• [About this exercise]
Find the lines in the listing below that include the word "agent", and report how many there are, with nothing more.

• [Source data]

● ● ● ● ● ● ●

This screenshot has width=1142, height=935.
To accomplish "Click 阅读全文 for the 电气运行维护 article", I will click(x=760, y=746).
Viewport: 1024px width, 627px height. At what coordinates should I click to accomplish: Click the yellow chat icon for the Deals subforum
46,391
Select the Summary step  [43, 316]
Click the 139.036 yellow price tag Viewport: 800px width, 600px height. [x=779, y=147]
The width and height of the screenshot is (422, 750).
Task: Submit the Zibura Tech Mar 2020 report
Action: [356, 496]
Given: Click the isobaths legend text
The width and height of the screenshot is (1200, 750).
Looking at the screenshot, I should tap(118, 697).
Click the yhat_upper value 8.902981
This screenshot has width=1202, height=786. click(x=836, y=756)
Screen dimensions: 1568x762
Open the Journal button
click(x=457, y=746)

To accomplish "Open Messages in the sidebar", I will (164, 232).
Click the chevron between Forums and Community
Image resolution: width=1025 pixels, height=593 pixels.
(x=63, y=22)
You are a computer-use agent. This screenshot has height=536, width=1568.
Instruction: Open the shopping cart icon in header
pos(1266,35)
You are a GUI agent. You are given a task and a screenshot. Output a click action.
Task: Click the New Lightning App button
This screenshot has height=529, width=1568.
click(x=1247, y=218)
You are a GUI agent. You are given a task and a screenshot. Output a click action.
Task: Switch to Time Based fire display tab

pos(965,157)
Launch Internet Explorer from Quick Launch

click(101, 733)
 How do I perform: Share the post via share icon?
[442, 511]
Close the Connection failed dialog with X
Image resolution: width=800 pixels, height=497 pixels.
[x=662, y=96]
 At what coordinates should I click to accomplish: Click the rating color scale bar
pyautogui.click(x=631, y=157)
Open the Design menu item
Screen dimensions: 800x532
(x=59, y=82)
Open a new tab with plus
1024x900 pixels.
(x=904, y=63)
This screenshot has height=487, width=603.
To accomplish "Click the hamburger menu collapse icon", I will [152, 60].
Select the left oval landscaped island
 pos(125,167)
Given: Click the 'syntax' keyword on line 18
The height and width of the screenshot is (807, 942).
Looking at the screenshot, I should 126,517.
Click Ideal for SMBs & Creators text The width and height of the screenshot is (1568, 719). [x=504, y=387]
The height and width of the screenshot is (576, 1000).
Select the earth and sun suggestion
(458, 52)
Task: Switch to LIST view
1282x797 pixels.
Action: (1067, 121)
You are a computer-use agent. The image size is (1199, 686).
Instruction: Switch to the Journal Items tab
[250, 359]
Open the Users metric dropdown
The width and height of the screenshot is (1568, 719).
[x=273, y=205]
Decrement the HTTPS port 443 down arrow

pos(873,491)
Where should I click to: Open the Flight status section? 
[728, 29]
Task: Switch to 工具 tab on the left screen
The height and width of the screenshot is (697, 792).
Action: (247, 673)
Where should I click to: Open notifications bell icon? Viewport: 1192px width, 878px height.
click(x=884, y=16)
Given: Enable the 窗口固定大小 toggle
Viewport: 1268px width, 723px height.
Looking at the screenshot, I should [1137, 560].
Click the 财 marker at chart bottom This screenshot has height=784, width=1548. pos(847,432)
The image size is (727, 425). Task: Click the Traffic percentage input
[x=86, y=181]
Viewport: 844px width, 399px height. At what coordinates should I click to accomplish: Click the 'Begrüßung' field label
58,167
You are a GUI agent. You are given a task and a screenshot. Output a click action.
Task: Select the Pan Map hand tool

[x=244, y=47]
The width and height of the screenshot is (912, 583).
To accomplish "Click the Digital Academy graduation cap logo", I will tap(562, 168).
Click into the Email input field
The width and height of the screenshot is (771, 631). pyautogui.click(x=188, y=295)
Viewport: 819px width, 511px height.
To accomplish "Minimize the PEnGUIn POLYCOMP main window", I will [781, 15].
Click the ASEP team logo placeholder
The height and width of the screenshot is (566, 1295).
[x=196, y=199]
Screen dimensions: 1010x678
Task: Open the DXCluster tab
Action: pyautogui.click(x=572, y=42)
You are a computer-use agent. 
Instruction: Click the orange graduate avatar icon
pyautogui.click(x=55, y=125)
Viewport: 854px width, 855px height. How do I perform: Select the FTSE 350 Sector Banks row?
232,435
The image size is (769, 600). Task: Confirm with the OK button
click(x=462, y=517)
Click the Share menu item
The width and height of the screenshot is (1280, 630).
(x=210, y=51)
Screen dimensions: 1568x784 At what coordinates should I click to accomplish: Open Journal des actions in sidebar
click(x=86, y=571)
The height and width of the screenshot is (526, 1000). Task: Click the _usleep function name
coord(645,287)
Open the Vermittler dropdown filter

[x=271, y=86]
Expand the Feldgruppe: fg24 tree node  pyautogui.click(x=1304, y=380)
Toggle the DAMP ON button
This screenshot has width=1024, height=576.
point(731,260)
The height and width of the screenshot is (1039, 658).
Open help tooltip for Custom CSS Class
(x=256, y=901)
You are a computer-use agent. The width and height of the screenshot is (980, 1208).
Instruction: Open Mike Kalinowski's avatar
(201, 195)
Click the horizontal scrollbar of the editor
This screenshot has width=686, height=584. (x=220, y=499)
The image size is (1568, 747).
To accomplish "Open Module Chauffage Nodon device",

● ● ● ● ● ● ●

• [Response below]
7